The European project EU-MADE4LL: “European Multimodal and Digital Education for Language Learning” (2016-2019) I am involved in as coordinator is grounded in the assumption that teaching and learning digital literacies need a socio-semiotic and critical stance more than a technical and procedural approach. In our past experience, teaching English and digital communication to university students in Italy, UK and Denmark essentially meant more to instruct what do than to raise awareness in how to mean. Even though the use of digital texts – be they corporate webpages or videos, fanvids, blogs, video interviews, or video resume – is now common practice in foreign language learning, the critical and ideological implications still need to be charted. For example, assuming that English is used as an international tool of communication and as a lingua franca by non-native speakers, which is the English that needs to be taught and learnt? Who is the ideal assessor of students’ digital productions: the teacher, the prospective employer or the peer student, who may be a step forward, especially when it comes to evaluate geek culture that is progressively colonising multinational corporations?
Digital skills seem to be very easily gauged and some commonly agreed criteria have been designed to help teachers, educators and practitioners in the field of digital literacies, such as The Digital Competence Framework for Citizens, published in 2017 by the Joint Research Centre (JRC) and including eight proficiency levels and examples of use. Within our EU-MADE4LL project, we are currently working on the design of the Common European Framework of Reference for Intercultural Digital Literacy(CFRIDiL), modelled on the Common European Framework of Reference for Languages (CEFRL). CFRIDiL is based on data generated by over 200 students from five European universities, where they were taught how to produce and critically interpret and per-assess their peers’ digital texts, such as fanvids, video interviews, blogs, websites and corporate videos. We collected the students’ analyses and multimodal transcriptions of these digital texts in the platform shown below; all productions are the outcomes of our teaching and their learning on a common syllabus they had been taught in their home universities. The key component in our evaluation method was peer-assessment that involved all students. Evaluating a peer student’s digital production on a common set of criteria, including use of English as a lingua franca proved to be the most valuable exercise in intercultural awareness.

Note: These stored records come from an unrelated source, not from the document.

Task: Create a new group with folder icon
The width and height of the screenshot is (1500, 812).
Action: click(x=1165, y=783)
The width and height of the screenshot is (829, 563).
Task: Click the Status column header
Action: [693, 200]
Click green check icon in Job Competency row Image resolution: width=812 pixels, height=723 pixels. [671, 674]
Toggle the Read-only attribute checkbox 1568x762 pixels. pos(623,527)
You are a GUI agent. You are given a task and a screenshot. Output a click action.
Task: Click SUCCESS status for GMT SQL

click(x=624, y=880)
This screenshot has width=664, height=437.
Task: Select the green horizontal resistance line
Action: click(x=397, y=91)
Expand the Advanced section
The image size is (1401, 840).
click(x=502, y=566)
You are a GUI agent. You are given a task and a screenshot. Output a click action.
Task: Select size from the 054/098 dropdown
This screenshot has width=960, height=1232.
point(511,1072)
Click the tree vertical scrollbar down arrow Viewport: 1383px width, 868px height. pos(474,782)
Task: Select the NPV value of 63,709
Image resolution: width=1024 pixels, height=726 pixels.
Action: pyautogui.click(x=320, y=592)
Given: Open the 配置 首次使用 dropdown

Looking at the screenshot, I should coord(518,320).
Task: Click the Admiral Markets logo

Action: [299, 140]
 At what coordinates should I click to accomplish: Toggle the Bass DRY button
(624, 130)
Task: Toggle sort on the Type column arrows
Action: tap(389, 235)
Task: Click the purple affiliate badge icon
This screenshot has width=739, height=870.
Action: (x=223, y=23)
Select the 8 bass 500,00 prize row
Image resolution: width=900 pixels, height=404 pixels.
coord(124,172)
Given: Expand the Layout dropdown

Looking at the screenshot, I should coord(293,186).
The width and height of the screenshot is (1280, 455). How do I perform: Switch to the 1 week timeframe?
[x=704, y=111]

We assumed that being able to fulfil a task by using some digital skills, at a basic level, such as publishing a post on Facebook or commenting on a YouTube video, to more advanced tasks, such as professional video editing, cannot be equated with the socio-semiotic and critical understanding of what you are doing, your position (and bias) as a student (or researcher, or teacher, or professional).These criteria can be applied to other digital scenarios, for example in the labour market, to question the underlying (c)overt ideologies that a simple digital text’s design entails, for example in deciding which language should be used (the so-called Standard English or English as a lingua franca? Or any other language? And for which audience?) or, on another level, reflecting on the language register to be adopted and for which overt or covert purpose (e.g. selling a product, such as a toy, a car, a university course, a health insurance?).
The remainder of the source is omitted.